Однако материализм должен стать историческим. Он должен открыть подлинную историю человечества и описать ее не в категориях иллюзий, а в действительных фактах сознания. Что это значит? Это значит, необходимо найти подлинное, действительное основание, провоцирующее возникновение иллюзий сознания. То, что служит формой и содержанием данной иллюзии, явно не годится в претенденты на действительность. Здесь для Маркса действует схоластический принцип: от подобного может произойти только подобное. Необходимо, следовательно, отыскать такую форму жизнедеятельности человека, которая благодаря своему универсализму должна служить основой человеческой цивилизации вообще. И Маркс находит эту основу - это труд человека.

В более обобщенном виде для Маркса труд становится "производственной деятельностью", "способом производства", "производительной силой", творящей общество и его конкретные, т.е. временные, формы согласно своему внутреннему предназначению.

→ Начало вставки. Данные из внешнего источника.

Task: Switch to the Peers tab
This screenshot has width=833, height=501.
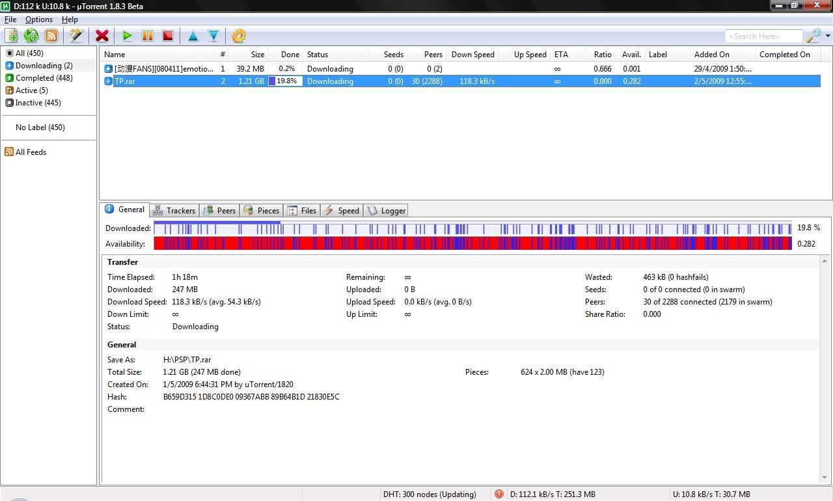Action: (x=219, y=210)
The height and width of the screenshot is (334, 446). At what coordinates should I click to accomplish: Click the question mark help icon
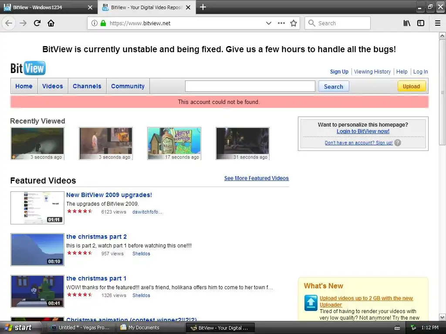coord(398,143)
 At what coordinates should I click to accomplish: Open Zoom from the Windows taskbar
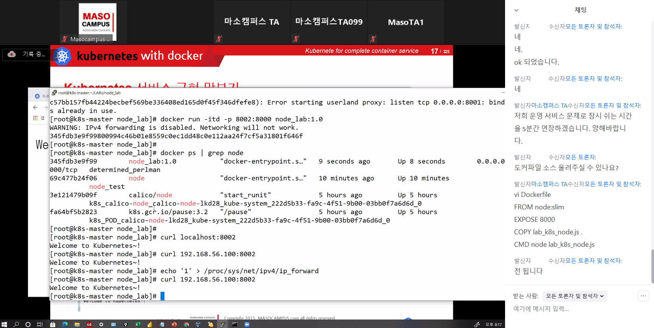coord(247,324)
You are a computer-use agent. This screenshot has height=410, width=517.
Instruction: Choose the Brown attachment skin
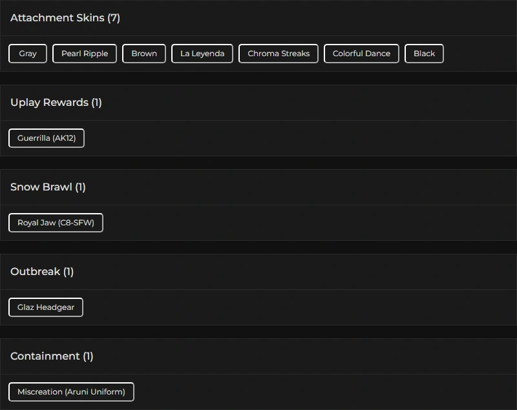click(x=144, y=54)
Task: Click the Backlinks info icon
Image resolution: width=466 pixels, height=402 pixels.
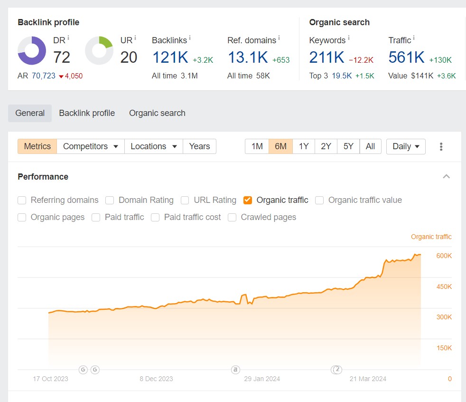Action: [x=190, y=38]
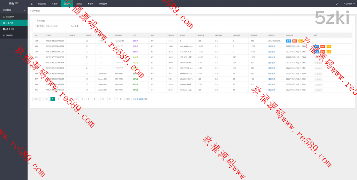Open the 财务 top navigation menu
The width and height of the screenshot is (357, 180).
click(90, 3)
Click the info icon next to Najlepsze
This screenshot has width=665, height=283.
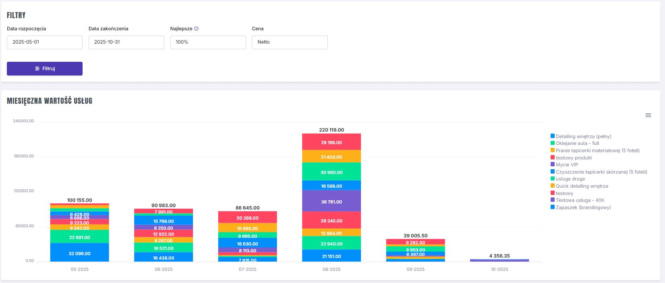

Одним словом, "определенный способ производства или определенная промышленная ступень всегда связаны воедино с определенным способом совместной деятельности, с определенной общественной ступенью, что сам этот способ совместной деятельности есть "производительная сила, что совокупность доступных людям производительных сил обусловливает общественное состояние и что, следовательно, историю человечества всегда необходимо изучать и разрабатывать в связи с историей промышленности и обмена".

Сразу следует оговориться, что данный постулат не выдерживает проверки эмпирическим знанием, поскольку в конкретных исторических формах человеческого общества всегда присутствуют практически все известные истории способы производства, состояние господства для которых является лишь временной, относительной формой их объективного существования. Как, например, в насквозь капиталистических США в середине XIX в. могли уживаться такие формы производства, как рабство и капитализм? Как в насквозь рабовладельческом Древнем Египте могла господствовать такая социалистическая форма труда, как "государственная литургия", а формой оплаты труда был чисто советский принцип распределения? Таких примеров можно привести множество.

Тем не менее Маркс считал, что открыл путь к познанию реальности. Реальность крылась в способах производственных отношений, которым соответствовали формы политических отношений.

Такая действительность порождала "объективное" видение реальности. А реальность была такова, что, как заявили Маркс и Энгельс в "Манифесте коммунистической партии", "вся существовавшая дотоле история представляла собой борьбу классов". Действительная история человечества в марксизме превращалась в историю борьбы классов, доказательство существования которых не лишено было определенного онтологического смысла, поскольку именно класс станет главной категорией марксистской теории социалистической революции.

Онтологическое доказательство существования классовой борьбы.

Для Марксовой "диалектики" характерно придание принципиального характера связи между понятием "родовая сущность вещи" и индивидуальным (видовым) проявлением ее свойств. Во многом такой постулат может быть назван схоластическим, во всяком случае, сенсуалистским: вещь есть то, чем она кажется в настоящий момент. Поэтому онтологическое доказательство существования классовой борьбы для Маркса выглядит как очевидный факт окружающего мира производственных отношений.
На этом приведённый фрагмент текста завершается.